Published in TEXT Technology, 4.2(Summer, 1994), 90-92.

The Electronic Texts We Want and Need

by

Eric Johnson

For those of us who are interested in text analysis, all electronic texts can be useful, of course, and we are glad to have them in almost any form, but some formats are preferable to others. We who use electronic texts should clearly state what we want, and we should go out of our way to praise the best formats, and to urge the producers of the others to reconsider their choices.

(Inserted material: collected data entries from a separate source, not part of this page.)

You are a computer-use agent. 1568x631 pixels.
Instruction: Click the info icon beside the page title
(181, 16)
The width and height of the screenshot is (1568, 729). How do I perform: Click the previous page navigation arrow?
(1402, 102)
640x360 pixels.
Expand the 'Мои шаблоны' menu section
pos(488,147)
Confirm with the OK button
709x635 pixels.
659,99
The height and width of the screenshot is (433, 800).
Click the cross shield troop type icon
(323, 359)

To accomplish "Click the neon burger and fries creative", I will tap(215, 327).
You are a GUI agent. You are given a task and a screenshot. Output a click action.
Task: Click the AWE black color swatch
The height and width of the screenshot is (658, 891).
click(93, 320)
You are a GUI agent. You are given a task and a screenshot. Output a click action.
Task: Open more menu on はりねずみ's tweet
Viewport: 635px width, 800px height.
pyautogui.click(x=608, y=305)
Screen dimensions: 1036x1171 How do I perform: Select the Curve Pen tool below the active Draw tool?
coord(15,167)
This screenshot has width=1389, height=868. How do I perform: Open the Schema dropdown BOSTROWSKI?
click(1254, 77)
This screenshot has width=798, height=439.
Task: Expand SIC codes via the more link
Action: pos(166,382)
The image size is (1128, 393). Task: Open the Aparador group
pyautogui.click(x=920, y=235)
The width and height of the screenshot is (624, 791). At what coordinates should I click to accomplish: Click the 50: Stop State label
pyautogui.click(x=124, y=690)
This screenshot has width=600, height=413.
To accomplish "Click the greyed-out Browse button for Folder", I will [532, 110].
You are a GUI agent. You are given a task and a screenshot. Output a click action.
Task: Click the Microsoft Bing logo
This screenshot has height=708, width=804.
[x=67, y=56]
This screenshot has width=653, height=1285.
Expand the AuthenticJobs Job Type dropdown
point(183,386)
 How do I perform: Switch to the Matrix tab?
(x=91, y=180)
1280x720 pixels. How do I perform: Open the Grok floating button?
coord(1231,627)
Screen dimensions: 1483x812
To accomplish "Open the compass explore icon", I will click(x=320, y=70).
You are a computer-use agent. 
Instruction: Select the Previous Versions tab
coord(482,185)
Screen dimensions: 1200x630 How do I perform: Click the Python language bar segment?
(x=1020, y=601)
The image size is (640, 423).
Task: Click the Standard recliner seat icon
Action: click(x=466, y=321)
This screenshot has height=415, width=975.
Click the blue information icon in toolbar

Electronic texts (sometimes called "machine-readable" texts) are commonly distributed by commercial and non-commercial producers in three forms. First, most electronic texts seem to be disseminated as plain vanilla ASCII files (PVASCII) that are formatted much like the printed texts (although the lines are often longer and hyphenation is avoided at the ends of lines). If you load a PVASCII file into your word processor, you see simply the text -- and that is all that the file contains. Second, recently, electronic texts have been produced as ASCII files that also include information about the texts; such information is contained in Standard Generalized Markup Language encoding (SGML). These files can also be loaded into a word processor, but in addition to the author's text, you will see codes (enclosed in angle brackets) and special references (preceded by an ampersand). The electronic editions of the works of Austen and Coleridge reviewed in "Column One" following are SGML files. Third, some electronic texts are distributed in proprietary formats that can be used only with proprietary software. It will probably be impossible to make sense of such files if they are loaded into a word processor.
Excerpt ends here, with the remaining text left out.